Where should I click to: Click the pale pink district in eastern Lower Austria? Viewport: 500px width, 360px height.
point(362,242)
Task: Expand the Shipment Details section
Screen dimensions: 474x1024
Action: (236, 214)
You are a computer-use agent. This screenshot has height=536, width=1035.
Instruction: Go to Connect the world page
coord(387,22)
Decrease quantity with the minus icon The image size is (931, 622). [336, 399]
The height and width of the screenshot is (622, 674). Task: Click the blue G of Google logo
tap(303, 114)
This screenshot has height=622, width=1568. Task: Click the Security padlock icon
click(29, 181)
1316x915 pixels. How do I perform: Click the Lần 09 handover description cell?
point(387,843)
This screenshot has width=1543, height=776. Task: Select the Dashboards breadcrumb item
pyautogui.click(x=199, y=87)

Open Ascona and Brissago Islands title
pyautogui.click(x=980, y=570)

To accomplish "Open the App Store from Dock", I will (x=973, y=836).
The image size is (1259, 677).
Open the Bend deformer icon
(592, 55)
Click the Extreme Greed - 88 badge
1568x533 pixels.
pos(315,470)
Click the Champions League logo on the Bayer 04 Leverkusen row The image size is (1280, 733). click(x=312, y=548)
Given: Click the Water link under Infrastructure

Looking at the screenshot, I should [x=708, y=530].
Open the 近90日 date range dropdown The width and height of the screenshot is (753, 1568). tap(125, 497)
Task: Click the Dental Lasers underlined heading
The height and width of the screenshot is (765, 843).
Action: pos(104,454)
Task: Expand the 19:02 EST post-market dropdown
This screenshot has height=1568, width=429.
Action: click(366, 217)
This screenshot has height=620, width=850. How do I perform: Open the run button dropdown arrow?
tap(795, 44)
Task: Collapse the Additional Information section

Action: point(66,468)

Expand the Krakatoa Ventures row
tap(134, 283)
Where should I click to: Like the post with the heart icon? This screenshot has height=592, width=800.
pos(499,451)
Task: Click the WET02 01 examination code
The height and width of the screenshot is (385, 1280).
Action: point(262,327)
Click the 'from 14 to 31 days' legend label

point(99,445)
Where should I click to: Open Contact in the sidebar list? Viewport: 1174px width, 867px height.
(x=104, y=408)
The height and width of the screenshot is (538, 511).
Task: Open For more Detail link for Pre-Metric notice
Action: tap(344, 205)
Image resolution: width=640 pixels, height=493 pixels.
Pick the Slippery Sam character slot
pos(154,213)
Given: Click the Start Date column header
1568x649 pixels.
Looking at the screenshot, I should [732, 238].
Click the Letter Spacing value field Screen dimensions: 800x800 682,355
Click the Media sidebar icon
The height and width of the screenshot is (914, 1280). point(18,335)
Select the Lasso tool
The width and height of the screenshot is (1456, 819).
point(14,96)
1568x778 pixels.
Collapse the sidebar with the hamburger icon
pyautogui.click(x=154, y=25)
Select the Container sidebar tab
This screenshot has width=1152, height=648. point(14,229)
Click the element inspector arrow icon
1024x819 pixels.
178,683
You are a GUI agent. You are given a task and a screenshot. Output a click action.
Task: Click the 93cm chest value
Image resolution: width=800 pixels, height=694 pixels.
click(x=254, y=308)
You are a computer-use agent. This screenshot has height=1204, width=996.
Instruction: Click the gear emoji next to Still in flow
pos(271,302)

Task objective — Having output the line that contains "Decrease quantity with", stop. Every line before it, back to the first line of the data, must be reproduced exactly.

Solution —
Where should I click to: Click the pale pink district in eastern Lower Austria? Viewport: 500px width, 360px height.
point(362,242)
Task: Expand the Shipment Details section
Screen dimensions: 474x1024
Action: (236, 214)
You are a computer-use agent. This screenshot has height=536, width=1035.
Instruction: Go to Connect the world page
coord(387,22)
Decrease quantity with the minus icon The image size is (931, 622). [336, 399]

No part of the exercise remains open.